— Assigned task —
Copy the records exactly. Include every line.

[Source material — start]

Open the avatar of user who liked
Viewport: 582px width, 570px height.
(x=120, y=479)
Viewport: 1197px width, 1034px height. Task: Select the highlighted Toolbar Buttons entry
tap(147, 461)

[Source material — finish]

— Task result —
Open the avatar of user who liked
Viewport: 582px width, 570px height.
(x=120, y=479)
Viewport: 1197px width, 1034px height. Task: Select the highlighted Toolbar Buttons entry
tap(147, 461)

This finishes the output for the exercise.